Hardening the IP stack into silicon. There have many efforts over
the years to offload substantial portions of the TCP/IP stack into co-processors,
network interfaces, etc. However, most of these projects focused
on support for general purpose machines. Now we are seeing all sorts
of small, embedded networked devices. Printers, cameras, all sorts
of things sit on the end of an ethernet connection. Given that these
function in very limited modes, it may be possible to cast the limited
slice of the stack required for these devices into hardware, or at least
cast major portions into hardware. Is this true? How do the
networking characteristics vary from general purpose PCs? What are
the opportunities for simplification? What hardware structures would
be appropriate? What do you gain?
Phil Buonnadonna has proposed a compromise between Infiniband and TCP/IP
which takes the simplified queue pairs abstraction for Infiniband and the
lower layers of the stack from TCP/IP in this simplified context.
He's done a nice implementation comparison in firmware on the Myricom
Lanai network interface. How would you implement this is hardware?
How would its complexity compare to a full blown Infiniband implementation?
Infiniband is proposed for Storage Area Networks, however, I've never seen
a concrete proposal as to how to implement storage over it. There
are concrete proposals for NASD and now some storage over IP proposals.
Propose and evaluate a strategy for providing storage access over Infiniband.
Which mode woulod you use? Connection vs datagram, reliable vs unreliable?
Many of the performance aspects of multithreaded and SMT architectures
have been analyzed and some decent power models exist for pipelined processors.

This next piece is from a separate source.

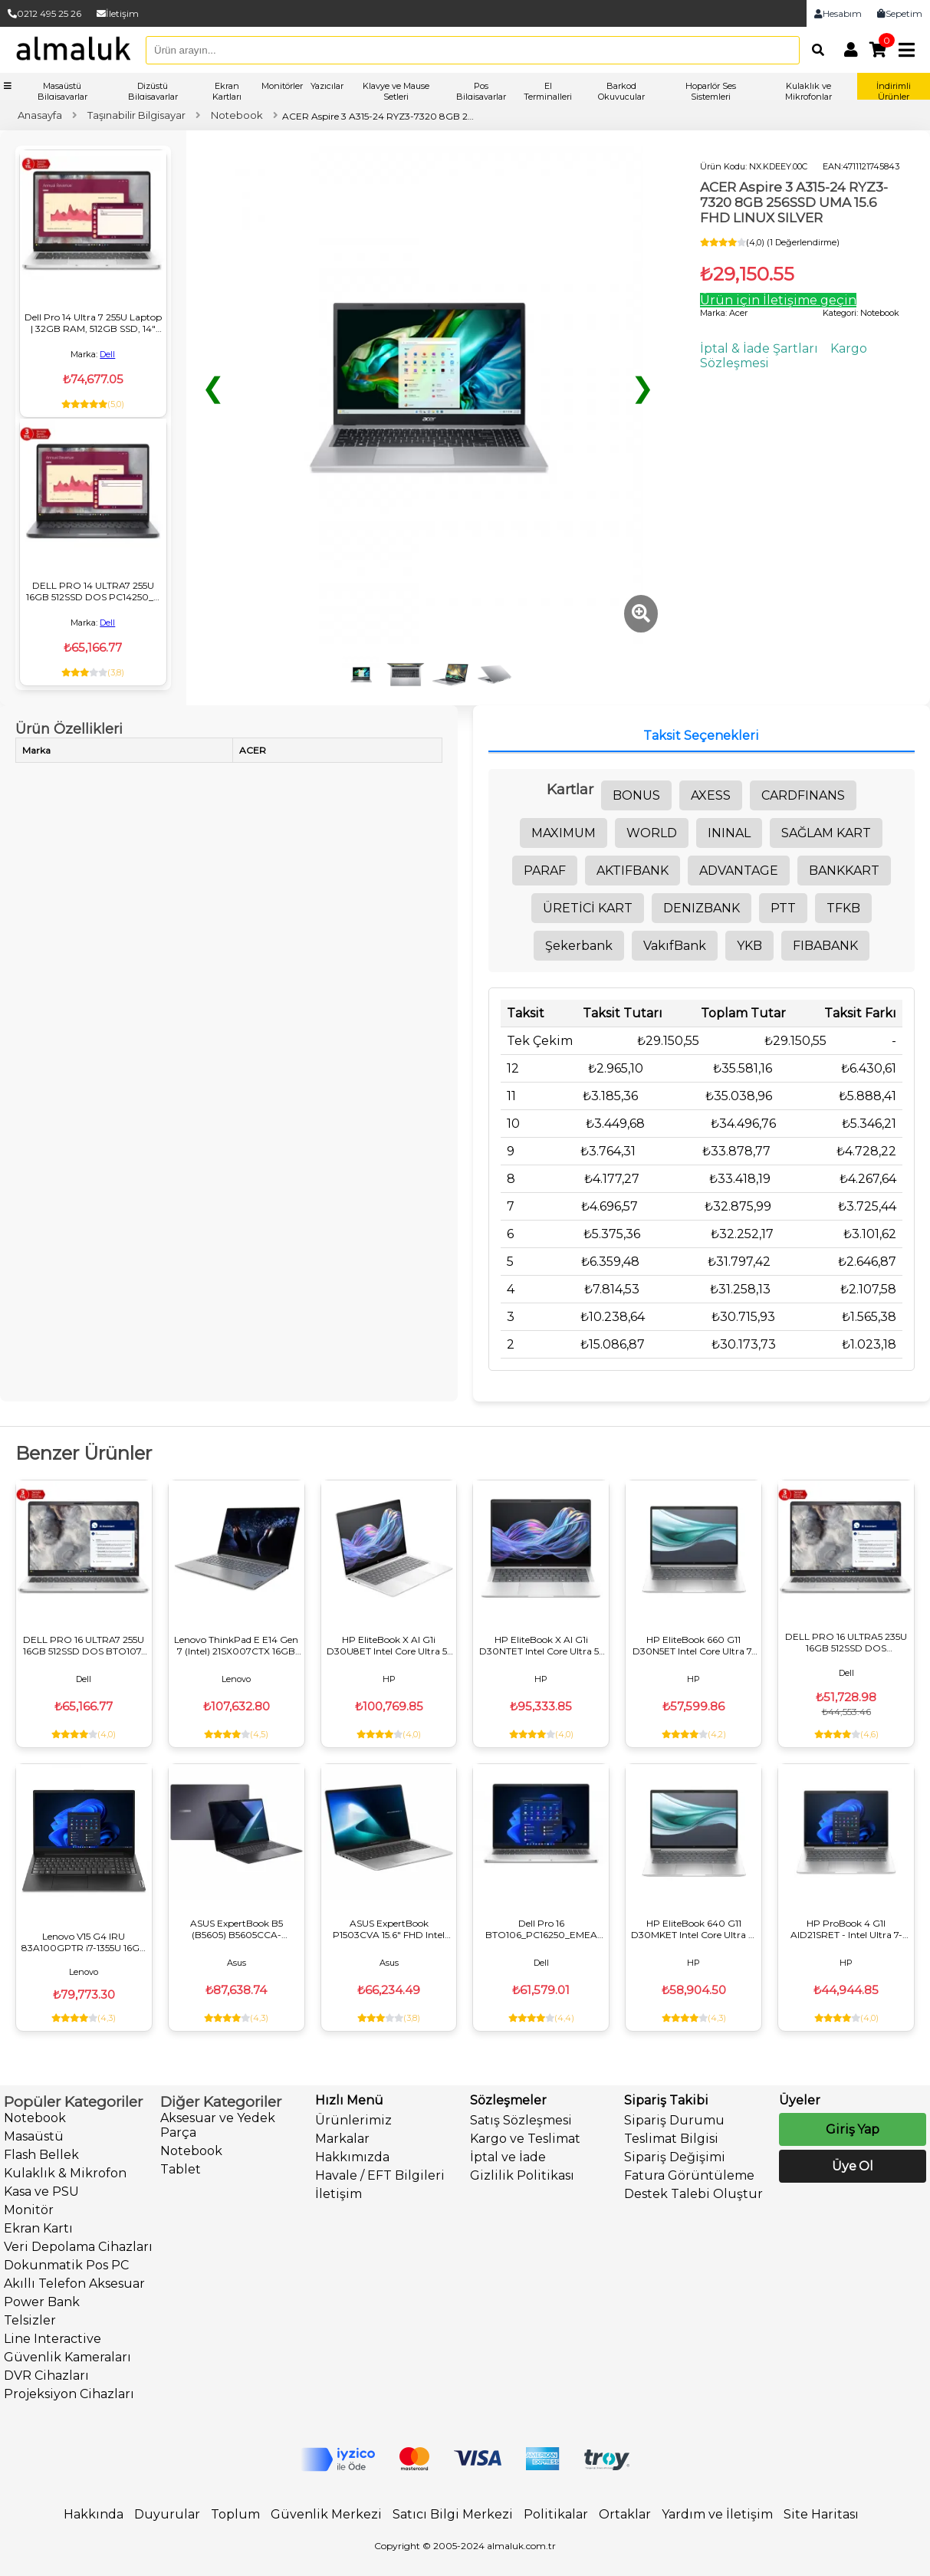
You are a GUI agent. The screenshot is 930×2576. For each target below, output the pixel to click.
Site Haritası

What are the energy implications of multithreading? Are there energy
optimizations? Is it possible to use the multithreading structure
to get cheap wake-up?
Many of you have probably noticed that network access to and from campus
is the pits these days. The campus limited its external bandwidth
to 70 mb/s as a cost cutting measure and now all the traffic is backed
up behind the bottleneck. Many complain that their interactive connections
are dismal in the face of all that streaming Nabster traffic. We
have all sorts of new network processor techniques - classifying packets
on the fly and scheduling various flows. These have usually been
employed to provide QoS for streams. How could you utilize network
processors to improve interactive performance?
In the coming year you will see two on-chip techniques for exploiting thread-level
parallelism: simultaneous multithreading (SMT) and chip multi-processors
(CMP). What are the trade-offs that favor one or the other?

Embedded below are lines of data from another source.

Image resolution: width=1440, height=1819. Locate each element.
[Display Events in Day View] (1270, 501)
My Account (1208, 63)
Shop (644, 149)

Is there a continuum of designs between? Can you develop a quantitative
framework for identifying optimal deisgn points?
There have been numerous studies of cache design, but multithreading introduces
new behavior. How does MT impact cache design? What should
you do differently?
Several researchers have proposed reconfigurable hardware as a means of
application specific optimization and late binding of functionality.
However, there are many ways to introduce reconfigurable hardware into
a design: function units of definable function, new instructions, co-processors?
Survey the space of approaches. What are the trade-offs? Does
this lead to some new techniques for integrating reconfigurable logic into
processors and/or memories?
Virtual machine monitors have become extremely popular. Many of you
probably use VMWare. It relies on a mix of fast traps, instruction
emulation, and dynamic translation. What is the performance impact
of virtual machine monitors? Where does the time go? How does
it change cache, tlb, vm behavior?
What about many virtual machines per physical machine as is used in many
web hosting applications. (cf. ensim.com).
What are the power trade-offs implied by virtualization?
IA64 provides a whole host of performance counters. Use these to
verify various classical studies on REAL workloads.